• _Document segment_
========================================================================

Monday, January 03, 2005

On the train to Wien

On the train to Wien (Vienna) after a morning at the hot springs, a place we tried to get to twice before but couldn't figure out the schedule. Nevertheless it was great. Yesterday, New Years' day was slow with an attempt at the spa but it closed early, then into town where most everything was closed. After a supper of goulash and some other things we thought were soup (always a mystery what it is we ordered or what it costs) Martin went off on his own and the rest of us went to Buda, took a tram straight up the mountain and had an incredible view of Pest, looking across the Danube river. We then went to a castle and cathedral we'd been seeing from Pest and discovered it was actually a whole village- quite amazing in architecture and view. We took a bus down and mom and dad went to the hostel while Jeremiah and Spencer went looking for an internet café. Spencer got captured by the train police but responded back to them in Spanish and finally they let him go without putting him into the gulag. The train police are a real problem throughout eastern Europe-they are targeting tourists, especially Americans while their own countrymen are left totally alone. It's a hassle made worst by a Byzantine system of when to buy a ticket, where to use it, when to stamp it and why no one else seems to be participating other than the tourist and the Gestapo-like train police. You can sense that the countries could go right back to a totalitarian system and seem to like (fear?) their secret police. Still the places are so beautiful in both natural terrain and architecture.

About the baths, they were really neat but hard to figure out i.e. it took us three trips to get in when they were open. We went first to a changing room, then down to a series of rooms with various pools. We noted that each pool had a different temperature posted on the wall, ranging from 16 -38 degrees Celsius. We later discovered that there were other pools outside, also of various temperatures. One had a center section with a whirlpool that had an outer circle that became a whirlpool that projected people through it in a circle. Since it was about 35 degrees outside air temperature, it was stimulating with steam coming off the water but cold going from one pool to the next. One pool was a lap pool for exercise at normal temperature (that we avoided). They also had saunas and a steam room (that was way too hot). After we were done, we actually got a refund for staying less than 2 hours (the refund was a normal part of the spas).

After the spas we walked over to a flea market where they had an odd menagerie of items including things from WWII, DVDs of dubbed American movies and hard-core porn, toys, clothes and books. On the way to the spa we saw an odd sight- the police had stopped a guy pulling a camouflaged helicopter down the street behind a mini-van-he had an escort with a flashing light so not sure what the problem was except maybe he was stealing it.

========================================================================

• _Collected material_
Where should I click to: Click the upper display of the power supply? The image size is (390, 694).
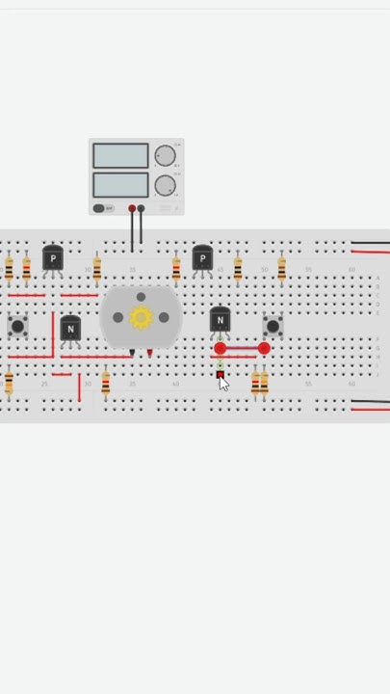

========================================================================

• _To do_
- a) Using the travel post, what are the answers to these questions?
(i) What range of temperatures was posted on the walls beside the pools at the baths?
(ii) In what language did Spencer reply to the train police?
(iii) What did the police stop a man from pulling down the street behind a mini-van?
- b) Could you carry on the travel post from its last sentence?

• _Exercise results_
- a)
(i) From 16 to 38 degrees Celsius.
(ii) Spanish.
(iii) A camouflaged helicopter.

- b)
Saturday, January 01, 2005

subwaysculpture


subwaysculpture, originally uploaded by xkandle.

A sculpture of sorts in the subway system in Budapest. Unclear what is part of the scultpture and what is not: are the clothes, the puddle, the oddly shaped undefined material part of it, or is it all incidental? Budapest, a city built by people who are as estranged from the city's current residents as we are, is replete with buildings, statues and incidentals like this.

anoncastle


anoncastle, originally uploaded by xkandle.

An anonymous castle in a park in Budapest.

heroessquare


heroessquare, originally uploaded by xkandle.

Jeremiah, Spencer and Pam at Heroes Square in Budapest. Bob is featured in the left shadow.

New Year's in Budapest

It is now New Year's day and mom and dad are up and the boys are not. We're spending most of our time in Pest because our hostel is here and many of the sites are here as well. We did go over to Buda and walked around Thursday night and will probably go back tonight. Pam bought tickets to the baths but went we went back they were closed so we're hoping they are open today. New Years was different in that there were mostly local fireworks rather than municipal ones and that there seems to be a sport of walking down the street and throwing lit firecrackers behind you. Jeremiah took special offense to this and almost got into several fights although it seemed like just regular people were doing it. At 12 pm we were in a huge crowd as the time was counted down and then the Hungarian national anthem was played. It was a bit emotional as Hungary had a tough 100 years, going from a great empire in 1900 to a recovering disaster in 2004 with being on the wrong side of two world wars and then communism in the middle; almost as sad as a Sarajevo but throughout Eastern Europe people are hustling and trying to better themselves.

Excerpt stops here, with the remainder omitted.